Supplied passage.
▼▼▼
Furthermore, although MCR 2.116(D)(2) requires challenges under MCR 2.116(C)(5) to
be raised in a responsive pleading or prior motion,3 MCR 2.116(D)(4) does not place such a
restriction on when motions under MCR 2.116(C)(8) and MCR 2.116(C)(10) may be made.4
This is in accord with the general principle that the question of standing may be raised by a party
or the court at any stage of the proceeding, including for the first time on appeal. See 59 Am Jur
2d, Parties, § 28, p 466.
In this case, because it is necessary to consider the evidence submitted by the parties that
is outside the pleadings, MCR 2.116(C)(8) is inapplicable, and defendant’s summary disposition
motion should be treated as one brought under MCR 2.116(C)(10). Maiden, 461 Mich at 119-
120. Defendant therefore did not waive its ability to bring a motion under MCR 2.116(C)(10)
challenging plaintiff’s standing once our Supreme Court issued its opinion in Covenant, even
though plaintiff did not raise the question of standing in its responsive pleading or a prior
motion. MCR 2.116(D)(4).5
3
Notably, this requirement is not absolute, since this provision specifically allows for the
possibility of amending responsive pleadings. See MCR 2.116(D)(2) (stating in pertinent part
that “[a]mendment of a responsive pleading is governed by MCR 2.118”); see also Leite, 439
Mich at 920 (stating that “MCR 2.116(D)(2) does not foreclose a party from adding a defense in
an amended responsive pleading”).
▲▲▲
Data for analysis.
▼▼▼
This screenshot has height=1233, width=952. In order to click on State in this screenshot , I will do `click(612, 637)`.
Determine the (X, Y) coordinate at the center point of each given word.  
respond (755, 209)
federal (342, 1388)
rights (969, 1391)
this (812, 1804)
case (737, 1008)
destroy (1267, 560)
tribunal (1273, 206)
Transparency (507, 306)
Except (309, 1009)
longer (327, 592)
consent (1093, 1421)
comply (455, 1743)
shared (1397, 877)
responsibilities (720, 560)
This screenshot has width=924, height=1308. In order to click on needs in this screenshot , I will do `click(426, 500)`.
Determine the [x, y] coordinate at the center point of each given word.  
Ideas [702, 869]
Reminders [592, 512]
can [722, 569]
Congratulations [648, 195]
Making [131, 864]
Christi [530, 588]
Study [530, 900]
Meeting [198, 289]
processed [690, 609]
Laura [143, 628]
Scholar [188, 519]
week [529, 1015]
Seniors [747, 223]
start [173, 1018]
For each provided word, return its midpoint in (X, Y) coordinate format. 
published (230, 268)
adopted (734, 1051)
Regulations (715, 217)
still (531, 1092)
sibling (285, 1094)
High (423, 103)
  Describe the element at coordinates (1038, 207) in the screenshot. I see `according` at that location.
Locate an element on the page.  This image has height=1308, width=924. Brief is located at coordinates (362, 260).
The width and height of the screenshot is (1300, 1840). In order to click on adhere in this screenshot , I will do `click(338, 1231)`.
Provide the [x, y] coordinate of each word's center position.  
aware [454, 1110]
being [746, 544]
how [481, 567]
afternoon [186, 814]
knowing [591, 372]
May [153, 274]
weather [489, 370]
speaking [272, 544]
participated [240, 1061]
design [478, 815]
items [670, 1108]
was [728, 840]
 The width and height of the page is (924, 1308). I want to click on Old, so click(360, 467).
▲▲▲
Exercise requirements.
• A. In the passage on standing and summary disposition, under which rule should the defendant's summary disposition motion be treated?
• B. Continue the passage on standing and summary disposition from the point where it stops.
The lines are separate material and are not connected to the passage on standing and summary disposition.

Answers to the exercises.
• A. It should be treated as a motion brought under MCR 2.116(C)(10).

• B.
4
MCR 2.116(D)(4) provides:
The grounds listed in subrule (C)(8), (9), and (10) may be raised at any
time, unless a period in which to file dispositive motions is established under a
scheduling order entered pursuant to MCR 2.401. It is within the trial court’s
discretion to allow a motion filed under this subsection to be considered if the
motion is filed after such period.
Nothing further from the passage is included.